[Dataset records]

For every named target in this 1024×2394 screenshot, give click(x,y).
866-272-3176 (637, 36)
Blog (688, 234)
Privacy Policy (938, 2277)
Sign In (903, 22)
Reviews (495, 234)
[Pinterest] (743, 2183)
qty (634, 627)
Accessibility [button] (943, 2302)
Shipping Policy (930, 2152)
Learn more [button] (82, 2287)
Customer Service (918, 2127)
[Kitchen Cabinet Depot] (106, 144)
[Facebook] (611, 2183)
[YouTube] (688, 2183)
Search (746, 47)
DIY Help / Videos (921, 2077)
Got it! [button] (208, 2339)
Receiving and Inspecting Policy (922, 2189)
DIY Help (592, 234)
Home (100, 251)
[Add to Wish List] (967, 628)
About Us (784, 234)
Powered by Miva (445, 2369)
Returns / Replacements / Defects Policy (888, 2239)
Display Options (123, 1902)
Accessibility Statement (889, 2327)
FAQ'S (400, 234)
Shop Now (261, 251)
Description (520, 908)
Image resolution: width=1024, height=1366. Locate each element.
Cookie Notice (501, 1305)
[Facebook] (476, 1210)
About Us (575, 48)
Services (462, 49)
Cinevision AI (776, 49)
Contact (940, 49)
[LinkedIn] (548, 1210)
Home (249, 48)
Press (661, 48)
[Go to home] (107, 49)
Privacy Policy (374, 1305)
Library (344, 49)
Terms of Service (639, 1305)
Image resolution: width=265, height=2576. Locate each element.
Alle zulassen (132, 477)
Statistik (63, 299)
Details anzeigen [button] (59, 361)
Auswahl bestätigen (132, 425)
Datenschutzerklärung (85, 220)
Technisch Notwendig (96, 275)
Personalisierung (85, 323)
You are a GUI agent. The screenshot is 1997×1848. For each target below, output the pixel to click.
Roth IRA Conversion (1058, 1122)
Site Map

Description of the task: Write down exactly the span of lines above from the one containing "Customer Service (918, 2127)" to the one containing "[Add to Wish List] (967, 628)", both ends included.

Exercise output:
Customer Service (918, 2127)
[Kitchen Cabinet Depot] (106, 144)
[Facebook] (611, 2183)
[YouTube] (688, 2183)
Search (746, 47)
DIY Help / Videos (921, 2077)
Got it! [button] (208, 2339)
Receiving and Inspecting Policy (922, 2189)
DIY Help (592, 234)
Home (100, 251)
[Add to Wish List] (967, 628)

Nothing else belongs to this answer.